Description of the task: Your answer must be the full set of entries, repeated exactly.

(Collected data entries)

══════════

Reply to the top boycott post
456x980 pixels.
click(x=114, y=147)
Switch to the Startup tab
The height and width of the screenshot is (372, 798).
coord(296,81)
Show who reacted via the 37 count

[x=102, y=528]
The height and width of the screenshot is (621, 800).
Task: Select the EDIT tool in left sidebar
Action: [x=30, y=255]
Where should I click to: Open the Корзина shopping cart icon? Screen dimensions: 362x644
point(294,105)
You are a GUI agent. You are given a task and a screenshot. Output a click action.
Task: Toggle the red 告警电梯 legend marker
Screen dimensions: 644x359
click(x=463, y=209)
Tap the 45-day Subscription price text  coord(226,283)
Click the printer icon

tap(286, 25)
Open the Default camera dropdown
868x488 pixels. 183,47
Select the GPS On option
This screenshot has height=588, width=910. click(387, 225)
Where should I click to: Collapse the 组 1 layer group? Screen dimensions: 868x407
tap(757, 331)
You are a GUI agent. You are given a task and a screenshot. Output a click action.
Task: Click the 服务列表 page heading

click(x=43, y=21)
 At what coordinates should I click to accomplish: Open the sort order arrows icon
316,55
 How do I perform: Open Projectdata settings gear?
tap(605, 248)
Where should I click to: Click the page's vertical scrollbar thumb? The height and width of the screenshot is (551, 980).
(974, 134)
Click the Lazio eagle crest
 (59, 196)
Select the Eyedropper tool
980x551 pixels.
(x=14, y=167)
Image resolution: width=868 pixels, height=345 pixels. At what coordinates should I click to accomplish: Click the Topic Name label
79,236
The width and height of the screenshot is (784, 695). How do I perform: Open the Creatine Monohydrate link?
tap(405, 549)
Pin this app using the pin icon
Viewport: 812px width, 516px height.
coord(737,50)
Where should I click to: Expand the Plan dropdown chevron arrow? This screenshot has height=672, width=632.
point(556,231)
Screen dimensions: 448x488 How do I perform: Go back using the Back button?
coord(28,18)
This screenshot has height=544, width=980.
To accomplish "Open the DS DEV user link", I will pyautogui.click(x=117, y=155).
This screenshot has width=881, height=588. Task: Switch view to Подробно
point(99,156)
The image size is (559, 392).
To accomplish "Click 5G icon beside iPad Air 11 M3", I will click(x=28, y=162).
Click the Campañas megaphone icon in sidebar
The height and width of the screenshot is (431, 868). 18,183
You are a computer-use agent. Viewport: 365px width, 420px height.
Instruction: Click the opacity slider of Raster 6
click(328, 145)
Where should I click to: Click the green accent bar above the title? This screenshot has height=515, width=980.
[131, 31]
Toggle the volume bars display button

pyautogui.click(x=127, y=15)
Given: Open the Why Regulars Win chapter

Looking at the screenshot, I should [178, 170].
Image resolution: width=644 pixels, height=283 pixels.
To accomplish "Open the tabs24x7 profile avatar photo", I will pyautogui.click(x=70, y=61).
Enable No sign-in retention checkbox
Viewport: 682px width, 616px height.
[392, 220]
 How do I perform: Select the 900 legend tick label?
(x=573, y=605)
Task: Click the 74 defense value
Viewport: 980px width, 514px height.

══════════

Exercise result:
Reply to the top boycott post
456x980 pixels.
click(x=114, y=147)
Switch to the Startup tab
The height and width of the screenshot is (372, 798).
coord(296,81)
Show who reacted via the 37 count

[x=102, y=528]
The height and width of the screenshot is (621, 800).
Task: Select the EDIT tool in left sidebar
Action: [x=30, y=255]
Where should I click to: Open the Корзина shopping cart icon? Screen dimensions: 362x644
point(294,105)
You are a GUI agent. You are given a task and a screenshot. Output a click action.
Task: Toggle the red 告警电梯 legend marker
Screen dimensions: 644x359
click(x=463, y=209)
Tap the 45-day Subscription price text  coord(226,283)
Click the printer icon

tap(286, 25)
Open the Default camera dropdown
868x488 pixels. 183,47
Select the GPS On option
This screenshot has height=588, width=910. click(387, 225)
Where should I click to: Collapse the 组 1 layer group? Screen dimensions: 868x407
tap(757, 331)
You are a GUI agent. You are given a task and a screenshot. Output a click action.
Task: Click the 服务列表 page heading

click(x=43, y=21)
 At what coordinates should I click to accomplish: Open the sort order arrows icon
316,55
 How do I perform: Open Projectdata settings gear?
tap(605, 248)
Where should I click to: Click the page's vertical scrollbar thumb? The height and width of the screenshot is (551, 980).
(974, 134)
Click the Lazio eagle crest
 (59, 196)
Select the Eyedropper tool
980x551 pixels.
(x=14, y=167)
Image resolution: width=868 pixels, height=345 pixels. At what coordinates should I click to accomplish: Click the Topic Name label
79,236
The width and height of the screenshot is (784, 695). How do I perform: Open the Creatine Monohydrate link?
tap(405, 549)
Pin this app using the pin icon
Viewport: 812px width, 516px height.
coord(737,50)
Where should I click to: Expand the Plan dropdown chevron arrow? This screenshot has height=672, width=632.
point(556,231)
Screen dimensions: 448x488 How do I perform: Go back using the Back button?
coord(28,18)
This screenshot has height=544, width=980.
To accomplish "Open the DS DEV user link", I will pyautogui.click(x=117, y=155).
This screenshot has width=881, height=588. Task: Switch view to Подробно
point(99,156)
The image size is (559, 392).
To accomplish "Click 5G icon beside iPad Air 11 M3", I will click(x=28, y=162).
Click the Campañas megaphone icon in sidebar
The height and width of the screenshot is (431, 868). 18,183
You are a computer-use agent. Viewport: 365px width, 420px height.
Instruction: Click the opacity slider of Raster 6
click(328, 145)
Where should I click to: Click the green accent bar above the title? This screenshot has height=515, width=980.
[131, 31]
Toggle the volume bars display button

pyautogui.click(x=127, y=15)
Given: Open the Why Regulars Win chapter

Looking at the screenshot, I should [178, 170].
Image resolution: width=644 pixels, height=283 pixels.
To accomplish "Open the tabs24x7 profile avatar photo", I will pyautogui.click(x=70, y=61).
Enable No sign-in retention checkbox
Viewport: 682px width, 616px height.
[392, 220]
 How do I perform: Select the 900 legend tick label?
(x=573, y=605)
Task: Click the 74 defense value
Viewport: 980px width, 514px height.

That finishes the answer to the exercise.